__SHORT TASK__: Lay out as a JSON list of strings, one string per line, the lines between the one holding "The height and width of the screenshot is (721, 829)." and the one holding "Click back arrow", inclusive, leaving out blank lines.
###
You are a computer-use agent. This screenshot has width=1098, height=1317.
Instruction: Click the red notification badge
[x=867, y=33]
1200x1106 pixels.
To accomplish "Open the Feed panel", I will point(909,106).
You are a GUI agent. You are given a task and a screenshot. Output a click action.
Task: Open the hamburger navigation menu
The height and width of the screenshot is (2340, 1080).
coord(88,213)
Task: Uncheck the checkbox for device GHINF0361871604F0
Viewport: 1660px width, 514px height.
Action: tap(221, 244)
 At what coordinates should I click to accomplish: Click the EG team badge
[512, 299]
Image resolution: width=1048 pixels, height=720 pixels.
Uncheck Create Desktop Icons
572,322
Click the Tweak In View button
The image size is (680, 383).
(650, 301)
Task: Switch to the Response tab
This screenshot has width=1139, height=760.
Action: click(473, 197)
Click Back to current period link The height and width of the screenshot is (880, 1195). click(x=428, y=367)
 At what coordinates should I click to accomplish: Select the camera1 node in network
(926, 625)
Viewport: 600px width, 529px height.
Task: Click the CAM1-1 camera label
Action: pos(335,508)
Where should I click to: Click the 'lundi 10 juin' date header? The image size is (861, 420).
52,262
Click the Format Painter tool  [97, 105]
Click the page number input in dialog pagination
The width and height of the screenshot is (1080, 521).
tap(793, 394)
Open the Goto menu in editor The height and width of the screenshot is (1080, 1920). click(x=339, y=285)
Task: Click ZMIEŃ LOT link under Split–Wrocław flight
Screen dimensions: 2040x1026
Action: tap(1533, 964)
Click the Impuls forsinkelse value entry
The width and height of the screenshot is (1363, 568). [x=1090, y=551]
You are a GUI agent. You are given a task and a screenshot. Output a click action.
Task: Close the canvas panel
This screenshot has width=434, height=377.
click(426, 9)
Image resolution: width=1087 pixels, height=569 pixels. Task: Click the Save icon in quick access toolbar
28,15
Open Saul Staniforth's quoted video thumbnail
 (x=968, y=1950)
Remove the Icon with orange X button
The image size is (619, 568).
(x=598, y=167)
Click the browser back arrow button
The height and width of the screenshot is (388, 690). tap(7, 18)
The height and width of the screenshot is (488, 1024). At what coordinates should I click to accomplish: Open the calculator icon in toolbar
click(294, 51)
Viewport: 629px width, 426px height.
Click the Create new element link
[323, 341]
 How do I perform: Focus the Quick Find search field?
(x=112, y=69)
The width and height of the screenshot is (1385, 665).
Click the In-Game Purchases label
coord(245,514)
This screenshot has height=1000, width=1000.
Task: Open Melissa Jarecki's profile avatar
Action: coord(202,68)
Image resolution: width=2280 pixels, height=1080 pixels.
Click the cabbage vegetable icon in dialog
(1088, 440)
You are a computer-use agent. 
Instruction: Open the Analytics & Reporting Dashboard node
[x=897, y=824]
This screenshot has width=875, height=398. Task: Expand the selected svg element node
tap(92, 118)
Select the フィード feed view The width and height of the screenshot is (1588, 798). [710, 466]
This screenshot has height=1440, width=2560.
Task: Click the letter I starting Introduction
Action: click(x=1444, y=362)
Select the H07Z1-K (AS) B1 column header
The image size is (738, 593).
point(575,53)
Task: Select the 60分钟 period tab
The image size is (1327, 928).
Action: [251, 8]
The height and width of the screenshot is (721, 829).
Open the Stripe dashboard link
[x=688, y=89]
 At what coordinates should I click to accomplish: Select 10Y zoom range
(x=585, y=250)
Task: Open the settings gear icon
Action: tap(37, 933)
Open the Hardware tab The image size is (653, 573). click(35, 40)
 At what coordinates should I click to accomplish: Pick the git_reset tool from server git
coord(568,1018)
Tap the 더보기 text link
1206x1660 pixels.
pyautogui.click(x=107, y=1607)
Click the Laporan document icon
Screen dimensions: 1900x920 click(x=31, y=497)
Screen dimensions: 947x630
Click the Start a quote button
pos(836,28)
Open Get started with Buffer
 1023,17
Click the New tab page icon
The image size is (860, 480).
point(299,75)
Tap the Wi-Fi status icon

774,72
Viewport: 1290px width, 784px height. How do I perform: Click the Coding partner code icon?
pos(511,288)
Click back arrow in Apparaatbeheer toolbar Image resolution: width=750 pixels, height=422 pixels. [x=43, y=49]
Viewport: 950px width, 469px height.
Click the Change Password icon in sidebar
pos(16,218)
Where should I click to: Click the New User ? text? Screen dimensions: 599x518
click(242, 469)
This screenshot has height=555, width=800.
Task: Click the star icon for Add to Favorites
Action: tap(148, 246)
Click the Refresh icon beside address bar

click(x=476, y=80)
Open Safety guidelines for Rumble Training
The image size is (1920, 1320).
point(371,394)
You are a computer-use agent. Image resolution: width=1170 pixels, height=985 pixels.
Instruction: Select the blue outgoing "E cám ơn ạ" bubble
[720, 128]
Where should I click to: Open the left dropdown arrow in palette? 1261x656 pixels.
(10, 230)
###
__WRITTEN REPLY__:
[
  "The height and width of the screenshot is (721, 829).",
  "Open the Stripe dashboard link",
  "[x=688, y=89]",
  " At what coordinates should I click to accomplish: Select 10Y zoom range",
  "(x=585, y=250)",
  "Task: Open the settings gear icon",
  "Action: tap(37, 933)",
  "Open the Hardware tab The image size is (653, 573). click(35, 40)",
  " At what coordinates should I click to accomplish: Pick the git_reset tool from server git",
  "coord(568,1018)",
  "Tap the 더보기 text link",
  "1206x1660 pixels.",
  "pyautogui.click(x=107, y=1607)",
  "Click the Laporan document icon",
  "Screen dimensions: 1900x920 click(x=31, y=497)",
  "Screen dimensions: 947x630",
  "Click the Start a quote button",
  "pos(836,28)",
  "Open Get started with Buffer",
  " 1023,17",
  "Click the New tab page icon",
  "The image size is (860, 480).",
  "point(299,75)",
  "Tap the Wi-Fi status icon",
  "774,72",
  "Viewport: 1290px width, 784px height. How do I perform: Click the Coding partner code icon?",
  "pos(511,288)",
  "Click back arrow in Apparaatbeheer toolbar Image resolution: width=750 pixels, height=422 pixels. [x=43, y=49]"
]